DIRECTIONS FOR THIS TASK: Beginning with the line below that contains "Beauty salon (113, 2374)" and ending with the line that contains "Privacy Policy (67, 2563)", copy every line exactly. Copy nothing else.

::::::::

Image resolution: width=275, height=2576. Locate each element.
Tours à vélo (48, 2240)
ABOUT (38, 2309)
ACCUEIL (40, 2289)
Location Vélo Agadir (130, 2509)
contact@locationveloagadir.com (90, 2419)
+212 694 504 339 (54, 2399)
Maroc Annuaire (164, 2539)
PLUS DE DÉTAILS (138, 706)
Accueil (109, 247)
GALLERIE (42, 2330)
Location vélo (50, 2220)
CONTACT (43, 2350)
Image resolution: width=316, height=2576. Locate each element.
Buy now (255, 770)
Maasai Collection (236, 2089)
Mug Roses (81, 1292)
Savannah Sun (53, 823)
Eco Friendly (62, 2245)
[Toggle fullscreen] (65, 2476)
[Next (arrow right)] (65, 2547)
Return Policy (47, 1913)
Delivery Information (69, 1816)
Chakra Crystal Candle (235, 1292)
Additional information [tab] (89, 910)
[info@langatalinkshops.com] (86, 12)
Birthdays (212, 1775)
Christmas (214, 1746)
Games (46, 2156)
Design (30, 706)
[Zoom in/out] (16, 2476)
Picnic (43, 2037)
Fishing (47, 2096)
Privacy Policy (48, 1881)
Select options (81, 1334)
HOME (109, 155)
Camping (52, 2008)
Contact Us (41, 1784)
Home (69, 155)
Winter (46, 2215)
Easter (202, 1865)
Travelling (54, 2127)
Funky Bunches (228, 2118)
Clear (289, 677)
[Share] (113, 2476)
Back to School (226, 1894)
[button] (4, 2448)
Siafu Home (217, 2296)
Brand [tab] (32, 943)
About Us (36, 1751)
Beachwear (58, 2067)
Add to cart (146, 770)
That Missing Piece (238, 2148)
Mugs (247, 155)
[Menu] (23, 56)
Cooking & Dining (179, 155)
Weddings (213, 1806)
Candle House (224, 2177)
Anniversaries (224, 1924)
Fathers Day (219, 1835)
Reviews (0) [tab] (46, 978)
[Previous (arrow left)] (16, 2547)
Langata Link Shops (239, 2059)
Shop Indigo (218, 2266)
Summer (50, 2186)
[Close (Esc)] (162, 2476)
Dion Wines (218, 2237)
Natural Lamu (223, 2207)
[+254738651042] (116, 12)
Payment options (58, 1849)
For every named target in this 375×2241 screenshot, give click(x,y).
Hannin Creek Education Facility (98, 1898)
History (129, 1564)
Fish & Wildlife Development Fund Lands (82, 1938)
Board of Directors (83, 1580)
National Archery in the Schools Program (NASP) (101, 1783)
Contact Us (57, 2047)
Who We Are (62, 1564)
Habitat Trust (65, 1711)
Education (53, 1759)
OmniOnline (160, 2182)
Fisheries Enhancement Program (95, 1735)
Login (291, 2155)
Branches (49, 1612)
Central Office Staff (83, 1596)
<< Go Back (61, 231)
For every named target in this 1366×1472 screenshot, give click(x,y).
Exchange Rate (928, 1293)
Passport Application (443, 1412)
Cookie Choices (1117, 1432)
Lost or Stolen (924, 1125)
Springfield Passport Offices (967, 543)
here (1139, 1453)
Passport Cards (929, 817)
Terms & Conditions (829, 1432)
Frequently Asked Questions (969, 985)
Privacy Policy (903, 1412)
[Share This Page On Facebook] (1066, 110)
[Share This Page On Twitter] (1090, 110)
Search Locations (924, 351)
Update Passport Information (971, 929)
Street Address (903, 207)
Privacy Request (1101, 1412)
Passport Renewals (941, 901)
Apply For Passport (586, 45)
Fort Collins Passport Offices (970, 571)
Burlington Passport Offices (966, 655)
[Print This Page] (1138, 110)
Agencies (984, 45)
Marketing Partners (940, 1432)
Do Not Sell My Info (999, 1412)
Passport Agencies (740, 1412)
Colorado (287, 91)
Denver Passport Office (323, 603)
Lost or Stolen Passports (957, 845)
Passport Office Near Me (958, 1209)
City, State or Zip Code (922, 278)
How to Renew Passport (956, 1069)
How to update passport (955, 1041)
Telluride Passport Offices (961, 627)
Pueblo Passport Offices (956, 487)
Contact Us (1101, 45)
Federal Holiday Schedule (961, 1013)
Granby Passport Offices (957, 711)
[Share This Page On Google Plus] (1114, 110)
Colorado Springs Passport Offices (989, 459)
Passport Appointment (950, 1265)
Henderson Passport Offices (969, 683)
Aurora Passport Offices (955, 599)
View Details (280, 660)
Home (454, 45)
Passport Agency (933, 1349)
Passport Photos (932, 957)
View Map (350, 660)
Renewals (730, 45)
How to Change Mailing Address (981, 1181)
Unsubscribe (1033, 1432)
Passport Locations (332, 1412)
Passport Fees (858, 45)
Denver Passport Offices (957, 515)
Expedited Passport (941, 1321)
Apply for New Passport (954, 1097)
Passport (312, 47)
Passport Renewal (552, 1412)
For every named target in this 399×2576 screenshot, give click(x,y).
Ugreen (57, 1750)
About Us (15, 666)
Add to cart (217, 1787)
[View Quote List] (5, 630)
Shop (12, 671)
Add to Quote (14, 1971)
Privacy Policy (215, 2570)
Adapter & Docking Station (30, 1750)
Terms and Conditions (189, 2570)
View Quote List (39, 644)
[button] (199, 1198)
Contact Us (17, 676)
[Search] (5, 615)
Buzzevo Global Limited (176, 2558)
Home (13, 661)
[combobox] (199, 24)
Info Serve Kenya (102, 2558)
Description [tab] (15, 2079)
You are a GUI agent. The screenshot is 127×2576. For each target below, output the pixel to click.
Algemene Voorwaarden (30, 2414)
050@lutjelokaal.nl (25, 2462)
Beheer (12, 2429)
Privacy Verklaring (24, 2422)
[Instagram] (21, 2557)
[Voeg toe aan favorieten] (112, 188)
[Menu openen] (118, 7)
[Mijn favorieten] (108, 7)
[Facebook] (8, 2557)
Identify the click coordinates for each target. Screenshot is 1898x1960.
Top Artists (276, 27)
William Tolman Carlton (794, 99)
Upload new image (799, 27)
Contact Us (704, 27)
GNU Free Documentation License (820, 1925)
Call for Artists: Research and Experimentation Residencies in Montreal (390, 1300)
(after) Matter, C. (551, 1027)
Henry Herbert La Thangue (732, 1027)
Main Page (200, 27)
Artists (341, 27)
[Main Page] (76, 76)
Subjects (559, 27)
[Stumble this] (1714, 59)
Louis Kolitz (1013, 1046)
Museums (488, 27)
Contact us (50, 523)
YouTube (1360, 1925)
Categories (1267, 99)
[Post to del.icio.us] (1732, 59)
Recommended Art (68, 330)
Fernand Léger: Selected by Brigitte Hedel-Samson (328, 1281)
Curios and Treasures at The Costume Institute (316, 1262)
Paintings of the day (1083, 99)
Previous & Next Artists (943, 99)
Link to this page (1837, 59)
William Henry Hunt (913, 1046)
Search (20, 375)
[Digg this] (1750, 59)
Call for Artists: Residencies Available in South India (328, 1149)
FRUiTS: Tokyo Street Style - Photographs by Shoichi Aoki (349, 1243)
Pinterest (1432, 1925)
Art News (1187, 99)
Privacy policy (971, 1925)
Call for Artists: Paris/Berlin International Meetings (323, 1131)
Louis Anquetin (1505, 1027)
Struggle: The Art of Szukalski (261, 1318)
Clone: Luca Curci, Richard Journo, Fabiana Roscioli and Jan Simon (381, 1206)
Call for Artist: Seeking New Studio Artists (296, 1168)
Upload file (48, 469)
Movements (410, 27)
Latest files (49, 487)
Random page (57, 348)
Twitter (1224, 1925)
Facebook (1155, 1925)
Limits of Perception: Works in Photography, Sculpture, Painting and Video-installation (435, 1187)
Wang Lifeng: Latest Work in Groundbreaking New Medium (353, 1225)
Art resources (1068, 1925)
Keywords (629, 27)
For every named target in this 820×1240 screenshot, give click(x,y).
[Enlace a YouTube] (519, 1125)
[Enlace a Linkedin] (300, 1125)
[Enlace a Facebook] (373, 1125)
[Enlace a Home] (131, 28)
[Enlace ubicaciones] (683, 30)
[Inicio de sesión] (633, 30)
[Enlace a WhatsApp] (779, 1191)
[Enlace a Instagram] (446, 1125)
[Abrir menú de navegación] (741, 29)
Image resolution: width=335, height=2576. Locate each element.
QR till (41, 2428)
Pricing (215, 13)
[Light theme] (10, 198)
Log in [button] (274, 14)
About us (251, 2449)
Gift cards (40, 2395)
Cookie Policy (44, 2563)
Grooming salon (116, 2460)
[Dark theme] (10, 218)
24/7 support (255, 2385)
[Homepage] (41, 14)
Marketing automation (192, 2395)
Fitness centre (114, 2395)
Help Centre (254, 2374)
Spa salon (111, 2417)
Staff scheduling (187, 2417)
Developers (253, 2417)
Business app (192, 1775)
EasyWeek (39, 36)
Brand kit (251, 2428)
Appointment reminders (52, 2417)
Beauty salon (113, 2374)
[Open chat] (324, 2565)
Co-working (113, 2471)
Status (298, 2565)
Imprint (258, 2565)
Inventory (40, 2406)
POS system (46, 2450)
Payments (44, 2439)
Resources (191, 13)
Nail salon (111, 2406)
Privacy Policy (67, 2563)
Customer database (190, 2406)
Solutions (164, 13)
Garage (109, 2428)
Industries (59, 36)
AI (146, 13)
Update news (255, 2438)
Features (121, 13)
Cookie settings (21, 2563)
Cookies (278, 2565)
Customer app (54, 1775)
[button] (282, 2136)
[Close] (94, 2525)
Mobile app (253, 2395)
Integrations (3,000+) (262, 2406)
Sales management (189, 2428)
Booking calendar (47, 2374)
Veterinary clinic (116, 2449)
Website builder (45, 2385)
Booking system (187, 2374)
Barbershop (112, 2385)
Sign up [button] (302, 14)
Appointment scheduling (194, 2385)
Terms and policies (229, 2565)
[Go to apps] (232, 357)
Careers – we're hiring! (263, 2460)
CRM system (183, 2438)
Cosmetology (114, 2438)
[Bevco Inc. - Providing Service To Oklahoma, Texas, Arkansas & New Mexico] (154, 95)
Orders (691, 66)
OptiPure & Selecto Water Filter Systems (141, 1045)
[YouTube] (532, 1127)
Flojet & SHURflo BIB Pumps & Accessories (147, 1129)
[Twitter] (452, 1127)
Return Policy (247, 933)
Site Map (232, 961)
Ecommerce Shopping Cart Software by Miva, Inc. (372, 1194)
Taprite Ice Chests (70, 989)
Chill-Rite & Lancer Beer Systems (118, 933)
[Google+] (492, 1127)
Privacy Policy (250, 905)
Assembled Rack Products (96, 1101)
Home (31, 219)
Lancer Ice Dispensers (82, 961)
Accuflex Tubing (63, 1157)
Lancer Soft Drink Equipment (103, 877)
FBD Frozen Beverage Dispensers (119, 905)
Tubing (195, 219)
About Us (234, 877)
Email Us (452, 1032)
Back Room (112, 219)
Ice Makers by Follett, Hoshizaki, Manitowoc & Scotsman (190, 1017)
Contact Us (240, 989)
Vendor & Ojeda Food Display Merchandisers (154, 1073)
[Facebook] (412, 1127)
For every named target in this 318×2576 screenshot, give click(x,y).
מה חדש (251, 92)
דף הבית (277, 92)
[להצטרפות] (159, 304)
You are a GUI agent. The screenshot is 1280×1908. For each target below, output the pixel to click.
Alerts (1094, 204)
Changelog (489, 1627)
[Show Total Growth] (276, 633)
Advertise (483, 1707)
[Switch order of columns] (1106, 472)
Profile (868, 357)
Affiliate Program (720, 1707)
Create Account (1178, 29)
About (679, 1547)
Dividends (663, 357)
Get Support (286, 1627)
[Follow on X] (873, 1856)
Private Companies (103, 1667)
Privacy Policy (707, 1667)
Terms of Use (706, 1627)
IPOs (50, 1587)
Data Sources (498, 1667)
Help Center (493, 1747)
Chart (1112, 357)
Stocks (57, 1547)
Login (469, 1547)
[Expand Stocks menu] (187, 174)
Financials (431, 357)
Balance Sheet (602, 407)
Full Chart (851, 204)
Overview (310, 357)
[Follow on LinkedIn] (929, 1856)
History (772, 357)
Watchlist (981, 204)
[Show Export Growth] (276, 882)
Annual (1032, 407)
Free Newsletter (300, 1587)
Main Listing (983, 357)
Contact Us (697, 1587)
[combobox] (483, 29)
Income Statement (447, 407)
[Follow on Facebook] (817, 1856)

::::::::

WRITTEN RESPONSE:
Beauty salon (113, 2374)
[Open chat] (324, 2565)
Co-working (113, 2471)
Status (298, 2565)
Imprint (258, 2565)
Inventory (40, 2406)
POS system (46, 2450)
Payments (44, 2439)
Resources (191, 13)
Nail salon (111, 2406)
Privacy Policy (67, 2563)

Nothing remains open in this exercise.